━━ Working data ━━
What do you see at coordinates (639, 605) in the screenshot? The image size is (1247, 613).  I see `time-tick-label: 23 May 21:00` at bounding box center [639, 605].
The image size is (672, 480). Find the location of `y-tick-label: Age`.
━━━
━━ Working data ━━
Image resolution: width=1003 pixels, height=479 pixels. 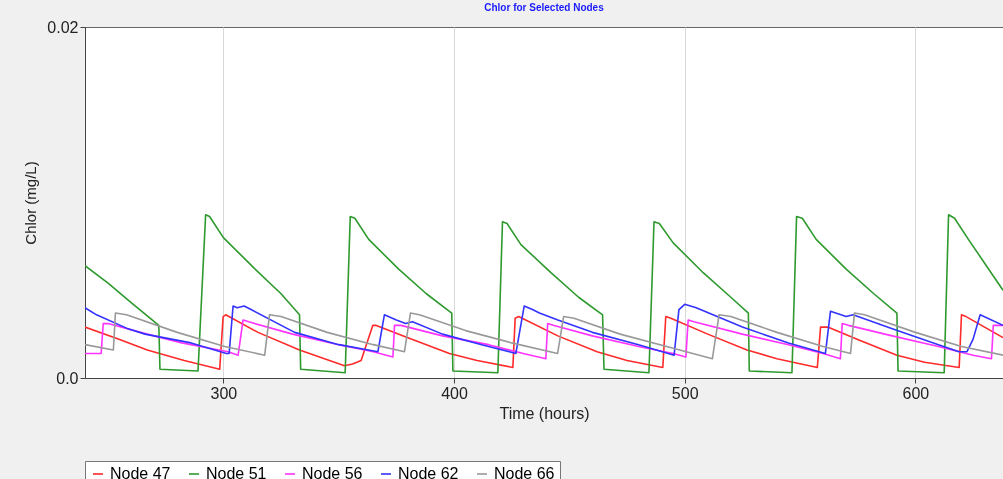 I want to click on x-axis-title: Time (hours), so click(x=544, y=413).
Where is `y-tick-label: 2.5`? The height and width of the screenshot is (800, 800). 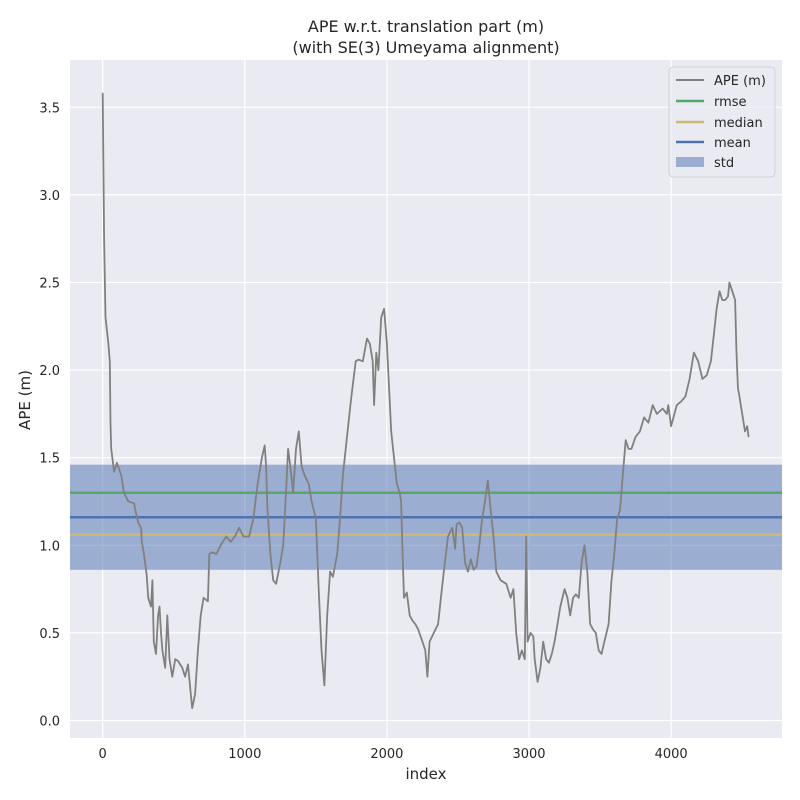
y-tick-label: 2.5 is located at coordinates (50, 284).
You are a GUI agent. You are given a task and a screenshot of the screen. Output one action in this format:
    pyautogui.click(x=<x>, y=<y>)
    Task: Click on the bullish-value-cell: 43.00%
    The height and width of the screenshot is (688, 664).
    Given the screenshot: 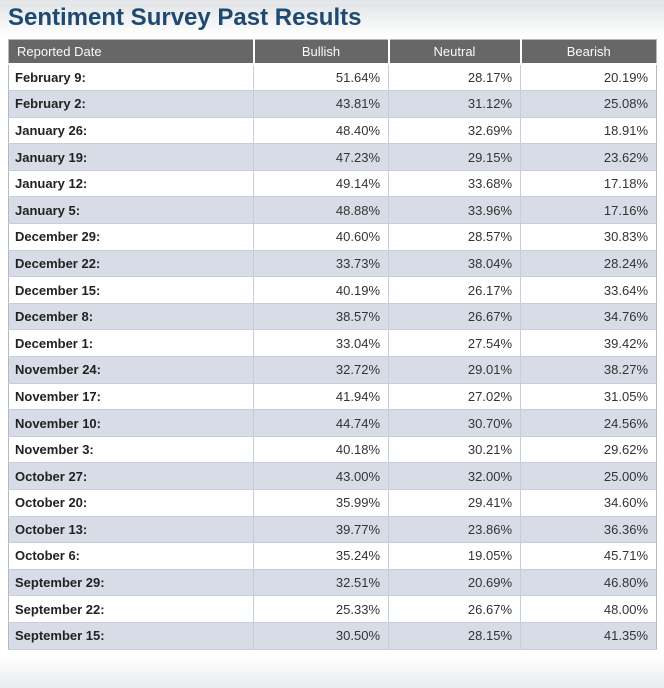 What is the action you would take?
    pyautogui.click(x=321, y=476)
━━━
Reproduce the data starting with the line that contains "What do you" and going on through the line that contains "The image size is (672, 480).", swapping "location" for "position" and leaving everything else unchanged.

What do you see at coordinates (639, 605) in the screenshot? The image size is (1247, 613).  I see `time-tick-label: 23 May 21:00` at bounding box center [639, 605].
The image size is (672, 480). Find the position of `y-tick-label: Age`.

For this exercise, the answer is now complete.